**** Available data ****

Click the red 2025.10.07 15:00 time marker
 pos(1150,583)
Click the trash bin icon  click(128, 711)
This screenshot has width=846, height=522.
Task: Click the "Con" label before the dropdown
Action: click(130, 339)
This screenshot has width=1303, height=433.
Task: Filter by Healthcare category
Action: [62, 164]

****

What you need to do:
Nothing in the entries should be skipped. Output them all exactly.

Output of the task:
Click the red 2025.10.07 15:00 time marker
 pos(1150,583)
Click the trash bin icon  click(128, 711)
This screenshot has width=846, height=522.
Task: Click the "Con" label before the dropdown
Action: click(130, 339)
This screenshot has width=1303, height=433.
Task: Filter by Healthcare category
Action: [62, 164]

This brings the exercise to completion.